If “there” is retirement, isn’t it safe to assume that your income needs will change over the 30 years of retirement? Of course they will! So in our little play on words here, “there” is not a set destination, it’s a moving target.
There are many different ways that we will discuss here to estimate/calculate how much retirement income you will need; the idea is to come up with three estimates, one for each decade of retirement (the “Go-Go Years, the Slow-Go Years, & the No-Go Years).
Once you know how much money you are going to need, you can work backwards, set milestones, and make better decisions about which vehicles and strategies to use without getting distracted by the thousands of marketing messages you receive on a regular basis.
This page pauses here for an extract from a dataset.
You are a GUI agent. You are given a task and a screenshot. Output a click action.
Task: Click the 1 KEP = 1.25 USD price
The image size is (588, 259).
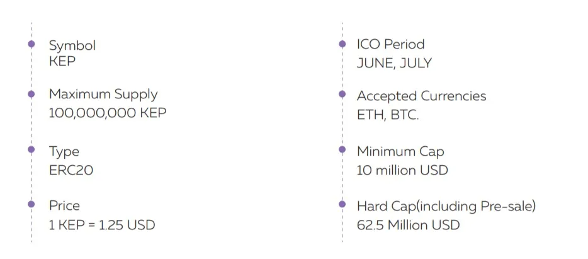click(x=102, y=225)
When you start to develop a retirement income plan, you start to eliminate the worry that many people, even those with substantial salaries &/or savings, have about their retirement.
Unfortunately, many people are saving for retirement without a clear picture of their objective. Proof of this can be found in the 2011 EBRI Retirement Confidence Survey which found that 44 percent of people who tried to figure out their financial futures ended up making changes to their retirement savings plans.
That’s why we’ve developed a proprietary financial planning process called
The Retirement Lifestyle Guardian™.
How Much Retirement Income Will I Need
There are various ways to calculate retirement income… You could use a rule of thumb, use one of the many calculators available online, or develop a monthly budget estimate. Let’s take a look at all three.
1. Use a Retirement income Rule of Thumb
There are various rules of thumb that you can use to help you estimate your retirement income needs.
Multiply your current salary by 12
This rule suggests that you should aim to have saved up 12 or more times your current salary to retire comfortably.
So if your current salary is $100,000, you would want to have $1,200,000 in retirement savings.
70% – 80% of your pre-retirement income
This rule says that it’s likely that you’ll need at least 70 to 80 percent of your pre-retirement income to maintain your standard of living during retirement.
Here’s a suggested formula for calculating the amount of income you’ll need:
Average annual income over the 10-year period prior to retirement x .70 = bottom of range
Average annual income over the 10-year period prior to retirement x .80 = top of range
Total Income Needs (-) Social Security & Pensions Payments (x) 25
This rule says that you should have a lump sum of 25 times your estimated annual income needs after you deduct your social security benefit payments and pension payments.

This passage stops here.